Hay dos tipos de libros, si los contemplamos desde la perspectiva del paso del tiempo: los que no envejecen y los que sí lo hacen. Y dentro de los que sí acusan el paso del tiempo se podría establecer otra bifurcación: los que envejecen bien y los que envejecen mal. En ocasiones, descubrimos con una infinita tristeza que ciertas obras que nos maravillaron durante la adolescencia o la juventud se nos desmoronan cuando las revisitamos en la madurez. ¿Nos hemos hecho viejos nosotros o han sido ellas? Por instinto de protección (o quizá por una mera cuestión de vanidad), tendemos a creer que son ellas quienes se agrietan, se enmohecen o pierden lustre.
Hacia mis 16 años, más o menos, leí Las corrupciones, de Jesús Torbado, una novela que se publicó el año en que yo nací. Y me fascinó. Me llenó de ventoleras existenciales, de ganas de viajar, de aprender idiomas, de conocer otros mundos alejados del mío. Ahora, casi cuarenta años más tarde, no me produce ninguna impresión. Le veo las costuras, los tics coyunturales, las ideas manidas, los trucos del oficio. ¿Qué conclusión extraigo? Ninguna. O al menos ninguna negativa. Me siento feliz de haber sido un lector juvenil de esta obra, y le tributo una enorme gratitud por las sensaciones que me deparó. Que ahora me deje frío no tiene por qué ser un demérito atribuible sólo a la obra.
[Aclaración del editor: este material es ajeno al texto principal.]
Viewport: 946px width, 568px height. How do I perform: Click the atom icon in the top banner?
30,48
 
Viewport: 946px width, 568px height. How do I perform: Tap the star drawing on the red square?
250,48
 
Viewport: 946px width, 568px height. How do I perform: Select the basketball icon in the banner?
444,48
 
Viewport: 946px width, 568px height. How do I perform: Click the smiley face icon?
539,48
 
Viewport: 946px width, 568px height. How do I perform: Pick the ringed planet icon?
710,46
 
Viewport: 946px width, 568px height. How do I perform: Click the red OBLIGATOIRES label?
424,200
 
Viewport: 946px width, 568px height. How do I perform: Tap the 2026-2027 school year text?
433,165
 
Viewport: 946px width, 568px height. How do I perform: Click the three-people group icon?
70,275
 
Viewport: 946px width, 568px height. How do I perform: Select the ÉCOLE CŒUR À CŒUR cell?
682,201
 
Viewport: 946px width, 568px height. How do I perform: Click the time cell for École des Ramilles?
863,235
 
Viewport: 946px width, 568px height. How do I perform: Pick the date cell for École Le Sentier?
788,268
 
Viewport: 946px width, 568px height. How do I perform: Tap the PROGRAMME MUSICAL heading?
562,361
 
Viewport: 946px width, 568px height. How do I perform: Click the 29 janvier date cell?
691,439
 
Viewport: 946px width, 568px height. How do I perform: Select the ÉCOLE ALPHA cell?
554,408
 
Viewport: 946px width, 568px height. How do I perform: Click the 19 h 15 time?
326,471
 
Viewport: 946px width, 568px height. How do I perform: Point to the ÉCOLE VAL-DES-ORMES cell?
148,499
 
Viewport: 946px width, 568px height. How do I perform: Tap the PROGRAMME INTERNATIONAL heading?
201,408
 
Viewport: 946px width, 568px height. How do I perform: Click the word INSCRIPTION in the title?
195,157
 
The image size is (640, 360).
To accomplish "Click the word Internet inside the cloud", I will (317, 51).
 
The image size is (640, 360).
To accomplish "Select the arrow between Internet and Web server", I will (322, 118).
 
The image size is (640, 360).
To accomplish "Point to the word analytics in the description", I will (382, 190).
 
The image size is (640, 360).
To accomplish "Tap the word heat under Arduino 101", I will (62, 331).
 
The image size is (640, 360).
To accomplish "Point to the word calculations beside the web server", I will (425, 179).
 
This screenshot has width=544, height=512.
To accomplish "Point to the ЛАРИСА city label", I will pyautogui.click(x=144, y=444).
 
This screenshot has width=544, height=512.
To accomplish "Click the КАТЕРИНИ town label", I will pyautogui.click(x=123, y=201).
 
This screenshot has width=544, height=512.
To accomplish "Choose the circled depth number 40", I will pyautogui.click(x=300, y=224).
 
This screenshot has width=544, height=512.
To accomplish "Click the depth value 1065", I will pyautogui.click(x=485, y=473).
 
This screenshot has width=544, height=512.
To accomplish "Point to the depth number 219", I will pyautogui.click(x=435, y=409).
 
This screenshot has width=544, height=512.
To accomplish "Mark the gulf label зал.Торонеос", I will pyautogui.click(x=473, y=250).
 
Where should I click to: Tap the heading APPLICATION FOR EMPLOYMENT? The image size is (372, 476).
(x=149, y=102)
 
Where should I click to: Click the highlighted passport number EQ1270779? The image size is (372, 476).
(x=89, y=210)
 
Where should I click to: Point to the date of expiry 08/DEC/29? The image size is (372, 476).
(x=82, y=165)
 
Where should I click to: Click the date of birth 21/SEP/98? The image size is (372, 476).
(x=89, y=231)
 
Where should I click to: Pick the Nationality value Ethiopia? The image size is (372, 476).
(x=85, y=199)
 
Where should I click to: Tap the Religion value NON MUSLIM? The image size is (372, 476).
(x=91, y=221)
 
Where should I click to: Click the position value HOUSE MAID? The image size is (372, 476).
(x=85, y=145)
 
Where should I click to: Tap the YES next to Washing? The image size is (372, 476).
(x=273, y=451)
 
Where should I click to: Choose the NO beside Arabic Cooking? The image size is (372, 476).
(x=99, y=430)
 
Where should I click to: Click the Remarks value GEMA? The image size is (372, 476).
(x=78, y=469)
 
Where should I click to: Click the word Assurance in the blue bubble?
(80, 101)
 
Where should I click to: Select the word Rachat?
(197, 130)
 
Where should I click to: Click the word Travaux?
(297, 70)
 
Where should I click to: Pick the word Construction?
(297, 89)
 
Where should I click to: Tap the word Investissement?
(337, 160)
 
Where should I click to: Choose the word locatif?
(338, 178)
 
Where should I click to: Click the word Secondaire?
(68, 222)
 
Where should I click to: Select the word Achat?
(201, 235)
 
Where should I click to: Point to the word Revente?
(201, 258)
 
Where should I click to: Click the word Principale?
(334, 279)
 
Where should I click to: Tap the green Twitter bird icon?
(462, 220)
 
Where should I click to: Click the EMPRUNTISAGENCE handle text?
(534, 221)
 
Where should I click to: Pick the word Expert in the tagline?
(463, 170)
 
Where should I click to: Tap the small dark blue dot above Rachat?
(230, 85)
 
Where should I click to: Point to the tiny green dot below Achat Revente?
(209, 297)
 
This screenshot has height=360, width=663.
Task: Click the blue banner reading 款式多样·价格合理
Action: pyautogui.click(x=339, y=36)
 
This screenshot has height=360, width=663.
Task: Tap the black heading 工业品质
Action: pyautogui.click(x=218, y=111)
Anoto aquí las frases que subrayé con lápiz rojo hacia 1982: “El amor de los hombres es infinito y cada día se alarga y se alarga. Pero a mí se me rompió”. “Un hombre se hace comunista o fraile cuando decide ser feliz de un modo concreto que excluye a todos los demás, o bien cuando alguien le engaña advirtiéndole que sólo allí encontrará la verdadera felicidad que busca”. “Como todo ser inteligente, no se dejaba llevar por ideas prefabricadas, por consignas de partidos”. “Querer corregir a los demás es querer que sean infelices”.